Однако остается еще президент Соединенных Штатов Америки. Его смерть запланирована на следующий четверг. Вот это уже проблема Торвальдсена.

Он выудил из кармана сотовый телефон и набрал номер.

66

Синайский полуостров

Малоун разбудил Пэм. Она села на лавке и вынула из ушей затычки.

— Мы прилетели, — сказал он.

Женщина потрясла головой, чтобы стряхнуть остатки сна, и подняла на него глаза.

— Что, уже приземляемся? — спросила она.

— Прилетели, — повторил Малоун, решив, что она не расслышала его из-за гула двигателей.

— Долго я спала?

— Несколько часов.

По-прежнему с парашютом за спиной, она встала с лавки. С130, падая в воздушные ямы и переваливаясь с боку на бок, упорно прокладывал себе путь в утреннем воздухе.

— Сколько осталось до посадки?

— Не волнуйся, скоро мы отсюда выберемся. Хочешь есть?

Она мотнула головой.

— Ни в коем случае. Меня все время мутило. Желудок только-только успокоился.

— Тогда попей водички.

Малоун протянул ей пластиковую бутылку с минералкой. Она отвинтила крышку и сделала несколько глотков.

— Похоже на путешествие в товарном вагоне.

Он улыбнулся.

— Весьма точное сравнение.

— Тебе раньше приходилось летать на таких самолетах?

— Постоянно.

— Непростая у тебя была работа.

Впервые она отозвалась о его бывшей работе с чем-то напоминающим уважение.

— Я сам напросился на это.

— А я только начинаю понимать, с чем она связана. Меня до сих пор трясет при мысли о часах со шпионской начинкой. Какой же я была дурой, думая, что действительно нравлюсь этому человеку.

— Может, так оно и было?

— Брось, Коттон. Он использовал меня.

Было видно, что мысль об этом ранит ее.

— Использовать людей — часть нашей профессии, и она мне никогда не нравилась.

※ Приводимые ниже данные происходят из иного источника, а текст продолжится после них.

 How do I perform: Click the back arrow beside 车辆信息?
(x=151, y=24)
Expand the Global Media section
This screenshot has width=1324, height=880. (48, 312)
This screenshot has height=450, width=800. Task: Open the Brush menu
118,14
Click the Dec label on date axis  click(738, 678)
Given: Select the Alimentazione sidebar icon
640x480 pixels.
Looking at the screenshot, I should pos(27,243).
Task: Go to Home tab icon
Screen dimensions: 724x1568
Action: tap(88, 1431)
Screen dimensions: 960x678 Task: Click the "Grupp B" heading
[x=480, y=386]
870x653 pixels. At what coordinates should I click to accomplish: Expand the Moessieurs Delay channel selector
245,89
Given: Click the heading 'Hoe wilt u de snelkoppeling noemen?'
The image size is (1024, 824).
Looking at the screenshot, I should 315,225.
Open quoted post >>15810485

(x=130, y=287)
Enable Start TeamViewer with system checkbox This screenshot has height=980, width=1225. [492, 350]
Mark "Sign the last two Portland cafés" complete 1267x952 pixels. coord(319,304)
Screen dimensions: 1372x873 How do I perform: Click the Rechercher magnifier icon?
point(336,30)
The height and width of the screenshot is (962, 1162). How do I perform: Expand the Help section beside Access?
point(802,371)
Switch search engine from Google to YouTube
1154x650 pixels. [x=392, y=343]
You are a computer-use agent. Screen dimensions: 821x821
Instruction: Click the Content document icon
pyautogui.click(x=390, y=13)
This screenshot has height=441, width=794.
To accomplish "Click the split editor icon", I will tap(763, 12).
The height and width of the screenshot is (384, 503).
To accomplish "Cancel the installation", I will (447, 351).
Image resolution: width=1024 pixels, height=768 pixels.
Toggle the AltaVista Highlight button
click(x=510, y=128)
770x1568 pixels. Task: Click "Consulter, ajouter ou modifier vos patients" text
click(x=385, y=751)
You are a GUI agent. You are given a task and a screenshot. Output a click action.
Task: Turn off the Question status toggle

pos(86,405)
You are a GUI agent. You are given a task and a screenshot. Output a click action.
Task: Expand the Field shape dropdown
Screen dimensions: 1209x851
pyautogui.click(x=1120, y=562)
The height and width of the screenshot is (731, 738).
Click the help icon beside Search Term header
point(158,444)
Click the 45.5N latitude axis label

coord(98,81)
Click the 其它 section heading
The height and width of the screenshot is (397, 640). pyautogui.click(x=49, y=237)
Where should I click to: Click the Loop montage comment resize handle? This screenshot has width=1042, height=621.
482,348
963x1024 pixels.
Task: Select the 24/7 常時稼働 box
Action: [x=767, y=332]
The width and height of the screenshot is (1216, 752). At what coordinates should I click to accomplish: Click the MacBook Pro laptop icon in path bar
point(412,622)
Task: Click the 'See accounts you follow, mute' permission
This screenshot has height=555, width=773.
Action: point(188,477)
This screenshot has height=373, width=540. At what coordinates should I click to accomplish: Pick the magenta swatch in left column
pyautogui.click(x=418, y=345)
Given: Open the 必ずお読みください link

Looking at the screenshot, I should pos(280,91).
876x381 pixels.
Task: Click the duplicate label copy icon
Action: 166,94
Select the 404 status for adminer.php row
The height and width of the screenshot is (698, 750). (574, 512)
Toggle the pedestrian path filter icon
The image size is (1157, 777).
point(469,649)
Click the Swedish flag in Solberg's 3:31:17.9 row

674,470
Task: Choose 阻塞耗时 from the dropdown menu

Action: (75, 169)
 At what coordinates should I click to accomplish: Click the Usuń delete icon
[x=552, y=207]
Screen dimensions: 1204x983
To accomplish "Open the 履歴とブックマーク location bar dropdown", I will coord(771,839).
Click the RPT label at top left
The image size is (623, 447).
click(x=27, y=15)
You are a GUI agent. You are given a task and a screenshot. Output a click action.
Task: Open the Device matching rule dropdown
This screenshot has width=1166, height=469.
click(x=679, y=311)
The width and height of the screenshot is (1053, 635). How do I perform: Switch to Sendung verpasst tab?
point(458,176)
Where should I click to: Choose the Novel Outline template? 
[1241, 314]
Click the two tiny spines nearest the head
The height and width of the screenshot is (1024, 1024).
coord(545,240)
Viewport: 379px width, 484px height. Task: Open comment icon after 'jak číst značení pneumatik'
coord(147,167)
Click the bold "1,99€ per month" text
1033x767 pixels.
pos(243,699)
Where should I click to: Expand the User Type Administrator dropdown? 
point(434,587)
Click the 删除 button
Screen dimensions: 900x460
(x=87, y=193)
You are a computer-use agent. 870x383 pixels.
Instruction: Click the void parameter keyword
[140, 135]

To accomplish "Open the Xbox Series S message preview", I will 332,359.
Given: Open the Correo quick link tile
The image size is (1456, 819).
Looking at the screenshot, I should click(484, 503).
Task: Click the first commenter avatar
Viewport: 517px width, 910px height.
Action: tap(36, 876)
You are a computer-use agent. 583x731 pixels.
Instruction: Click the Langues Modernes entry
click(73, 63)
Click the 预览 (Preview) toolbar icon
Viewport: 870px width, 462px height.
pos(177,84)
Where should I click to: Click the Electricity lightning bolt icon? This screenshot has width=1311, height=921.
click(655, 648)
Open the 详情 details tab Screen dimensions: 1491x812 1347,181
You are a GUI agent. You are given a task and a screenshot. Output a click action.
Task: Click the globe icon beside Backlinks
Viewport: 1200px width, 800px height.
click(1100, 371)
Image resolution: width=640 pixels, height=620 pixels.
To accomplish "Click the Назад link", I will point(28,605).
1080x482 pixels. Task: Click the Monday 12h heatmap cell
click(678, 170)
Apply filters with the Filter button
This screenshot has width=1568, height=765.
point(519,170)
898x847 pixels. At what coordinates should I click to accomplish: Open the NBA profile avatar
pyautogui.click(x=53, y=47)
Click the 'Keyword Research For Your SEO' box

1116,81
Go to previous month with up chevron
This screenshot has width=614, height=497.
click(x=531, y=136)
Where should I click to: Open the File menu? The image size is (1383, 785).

Пэм снова попила из бутылки.

— А я использовала тебя, Коттон.

Она была права. Именно так все и обстояло.

— Я должна была рассказать тебе про Гари, но я этого не сделала. Так имею ли я право судить других?

Сейчас было не самое подходящее время выяснять отношения, но Малоун видел, что все случившееся не дает ей покоя.

— Не парься! Давай сначала закончим с одним делом, а потом обсудим все остальные.

— Я не парюсь. Просто хотела, чтобы ты знал, какие чувства я испытываю.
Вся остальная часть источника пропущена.